Bond valuation Callaghan Motors’ bonds have 10 years remaining to maturity. Interest is paid annually; they have a $1,000 par value; the coupon interest rate is 8 percent; and the yield to maturity is 9 percent. What is the bond’s current market price

Use the formula given here:

http://www.financeformulas.net/Yield_to_Maturity.html

To calculate the bond's current market price, you can use the formula for bond valuation. The formula is:

P = (C / (1 + r)^1) + (C / (1 + r)^2) + ... + (C + F) / (1 + r)^n

Where:
P = Current market price
C = Annual coupon payment
r = Yield to maturity (expressed as a decimal)
F = Par value of the bond
n = Number of years remaining to maturity

In this case:
C = $1,000 * 8% = $80 (annual coupon payment)
r = 9% = 0.09 (yield to maturity as a decimal)
F = $1,000 (par value)
n = 10 (number of years remaining to maturity)

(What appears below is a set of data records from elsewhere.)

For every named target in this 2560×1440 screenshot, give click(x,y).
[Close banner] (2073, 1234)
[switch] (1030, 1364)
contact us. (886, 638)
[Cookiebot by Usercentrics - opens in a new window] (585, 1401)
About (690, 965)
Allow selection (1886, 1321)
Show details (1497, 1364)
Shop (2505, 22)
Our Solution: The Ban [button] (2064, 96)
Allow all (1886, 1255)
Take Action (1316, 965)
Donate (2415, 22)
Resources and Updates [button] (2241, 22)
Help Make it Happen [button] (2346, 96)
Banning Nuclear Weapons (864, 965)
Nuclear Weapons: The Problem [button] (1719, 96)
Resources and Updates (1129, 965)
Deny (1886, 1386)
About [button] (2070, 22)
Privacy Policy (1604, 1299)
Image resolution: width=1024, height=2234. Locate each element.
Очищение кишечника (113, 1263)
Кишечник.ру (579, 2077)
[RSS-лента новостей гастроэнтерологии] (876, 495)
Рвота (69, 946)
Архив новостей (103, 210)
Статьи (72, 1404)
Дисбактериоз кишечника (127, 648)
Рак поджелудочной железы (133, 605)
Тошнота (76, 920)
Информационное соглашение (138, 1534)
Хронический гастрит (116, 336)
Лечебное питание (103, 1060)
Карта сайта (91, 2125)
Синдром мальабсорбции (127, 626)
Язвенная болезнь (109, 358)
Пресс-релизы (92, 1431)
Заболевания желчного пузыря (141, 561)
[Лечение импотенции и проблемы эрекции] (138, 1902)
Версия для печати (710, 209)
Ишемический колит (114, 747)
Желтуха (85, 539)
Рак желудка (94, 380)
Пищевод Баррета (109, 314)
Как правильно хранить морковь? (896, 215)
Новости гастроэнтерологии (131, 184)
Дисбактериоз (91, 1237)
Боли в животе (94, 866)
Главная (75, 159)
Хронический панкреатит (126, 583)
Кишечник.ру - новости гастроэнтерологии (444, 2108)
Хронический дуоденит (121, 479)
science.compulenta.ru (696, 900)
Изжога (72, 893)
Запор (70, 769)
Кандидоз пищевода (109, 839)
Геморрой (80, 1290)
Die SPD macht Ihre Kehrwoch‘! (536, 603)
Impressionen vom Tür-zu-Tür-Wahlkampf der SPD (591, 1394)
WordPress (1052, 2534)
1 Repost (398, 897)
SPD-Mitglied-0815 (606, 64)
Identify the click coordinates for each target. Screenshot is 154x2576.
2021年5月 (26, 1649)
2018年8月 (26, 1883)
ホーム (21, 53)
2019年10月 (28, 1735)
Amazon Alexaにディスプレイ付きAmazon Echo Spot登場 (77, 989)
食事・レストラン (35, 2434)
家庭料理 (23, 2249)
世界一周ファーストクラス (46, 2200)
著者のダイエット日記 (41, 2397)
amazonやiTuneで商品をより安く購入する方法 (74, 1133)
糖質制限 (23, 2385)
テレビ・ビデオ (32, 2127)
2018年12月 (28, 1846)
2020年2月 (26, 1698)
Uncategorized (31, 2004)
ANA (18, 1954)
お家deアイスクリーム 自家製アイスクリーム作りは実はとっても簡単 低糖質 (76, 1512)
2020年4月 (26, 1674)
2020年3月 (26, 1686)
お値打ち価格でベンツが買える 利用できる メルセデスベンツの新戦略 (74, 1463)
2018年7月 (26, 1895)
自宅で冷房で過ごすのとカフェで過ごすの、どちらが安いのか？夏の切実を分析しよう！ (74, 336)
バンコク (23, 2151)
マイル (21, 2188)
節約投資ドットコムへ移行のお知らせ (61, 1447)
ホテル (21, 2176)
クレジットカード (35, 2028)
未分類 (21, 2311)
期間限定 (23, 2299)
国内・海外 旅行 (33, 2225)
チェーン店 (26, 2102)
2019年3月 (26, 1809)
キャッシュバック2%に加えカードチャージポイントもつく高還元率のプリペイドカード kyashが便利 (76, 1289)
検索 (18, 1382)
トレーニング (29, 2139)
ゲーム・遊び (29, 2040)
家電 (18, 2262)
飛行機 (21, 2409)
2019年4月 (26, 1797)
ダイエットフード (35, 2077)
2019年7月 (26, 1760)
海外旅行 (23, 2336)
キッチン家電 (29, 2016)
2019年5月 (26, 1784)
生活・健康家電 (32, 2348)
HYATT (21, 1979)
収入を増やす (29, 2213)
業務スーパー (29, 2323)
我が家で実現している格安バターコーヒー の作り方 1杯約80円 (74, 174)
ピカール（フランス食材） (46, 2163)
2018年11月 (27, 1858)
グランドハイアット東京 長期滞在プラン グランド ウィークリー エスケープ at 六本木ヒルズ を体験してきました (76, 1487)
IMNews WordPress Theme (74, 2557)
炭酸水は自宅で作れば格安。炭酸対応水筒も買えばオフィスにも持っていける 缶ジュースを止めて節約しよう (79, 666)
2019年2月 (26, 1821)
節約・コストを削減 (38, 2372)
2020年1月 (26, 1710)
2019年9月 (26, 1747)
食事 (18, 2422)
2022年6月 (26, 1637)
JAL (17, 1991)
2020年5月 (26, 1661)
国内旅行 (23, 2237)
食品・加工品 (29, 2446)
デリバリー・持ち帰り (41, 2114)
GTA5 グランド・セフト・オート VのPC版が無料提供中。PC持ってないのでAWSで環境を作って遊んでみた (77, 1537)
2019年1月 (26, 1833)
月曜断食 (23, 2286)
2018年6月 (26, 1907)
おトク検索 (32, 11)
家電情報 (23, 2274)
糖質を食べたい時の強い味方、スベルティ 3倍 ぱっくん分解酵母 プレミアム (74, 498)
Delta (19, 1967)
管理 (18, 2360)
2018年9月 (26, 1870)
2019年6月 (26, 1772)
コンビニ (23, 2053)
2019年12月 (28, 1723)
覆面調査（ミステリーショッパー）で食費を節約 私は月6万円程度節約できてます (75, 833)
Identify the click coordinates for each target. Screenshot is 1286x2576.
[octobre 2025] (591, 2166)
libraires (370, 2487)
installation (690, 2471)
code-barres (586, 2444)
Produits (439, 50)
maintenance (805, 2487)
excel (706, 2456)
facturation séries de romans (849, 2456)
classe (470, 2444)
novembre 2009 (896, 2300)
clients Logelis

Substituting the values into the formula, we have:

P = (80 / (1 + 0.09)^1) + (80 / (1 + 0.09)^2) + ... + (80 + 1,000) / (1 + 0.09)^10

Now, let's calculate the bond's current market price using the formula:

P = (80 / 1.09^1) + (80 / 1.09^2) + ... + (80 + 1,000) / 1.09^10

Calculating each part of the sum and summing them up:

P = (73.39) + (67.36) + ... + (535.13)

After calculating each term and summing them up, the bond's current market price would be obtained.